Settimana scorsa nella gara contro la BluOrobica, ottime notizie sono giunte dalla strepitosa prova di Martino Risi e dal guizzo vincente di Kangur, capolavoro di tecnica: “La scorsa è stata una settimana particolare con Kangur che ha trascorso l’intera settimana in Estonia per la scuola e si era allenato una sola volta con noi e giovedì scorso ha fatto gli anni – afferma coach Sacchetti – Il giorno prima della gara con Bergamo era il compleanno del nostro capitano Tomas Scola (infortunato, ndr) e il giorno della partita era il compleanno di Fernandez Lang: festeggiare una settimana così con una vittoria sulla sirena è stato senza dubbio fantastico.
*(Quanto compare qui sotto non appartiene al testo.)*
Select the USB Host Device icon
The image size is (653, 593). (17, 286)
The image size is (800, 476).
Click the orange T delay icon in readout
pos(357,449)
Anche Martino Risi se lo merita perchè in Under 19 sta facendo un lavoro incredibile mentre in Serie B sta facendo un pò più di fatica, ma un giocatore come lui quando riesce a trovare il ritmo penso che sia una gioia per gli occhi”.
Una gara in cui avete mostrato resilienza nei primi 20′ per poi giocarla al meglio nella ripresa dopo aver registrato l’attacco.
“Ne abbiamo parlato in spogliatoio. Con Bergamo arrivavamo per la prima volta da tre sconfitte consecutive in campionato e quando alleni una squadra così giovane è difficile sapere cosa aspettarsi. All’inizio, nel secondo e anche in parte del terzo periodo abbiamo pensato un pò troppo. Quando ci siamo liberati la testa, siamo venuti fuori dalle dififocltà insieme e abbiamo rimesso in piedi la partita. Giocando anche con cinque esterni che ci hanno permesso di aprire il campo, poi Bergamin ha giocato a tutto campo: quando lui è sul pezzo è veramente un giocatore di un’altra categoria”.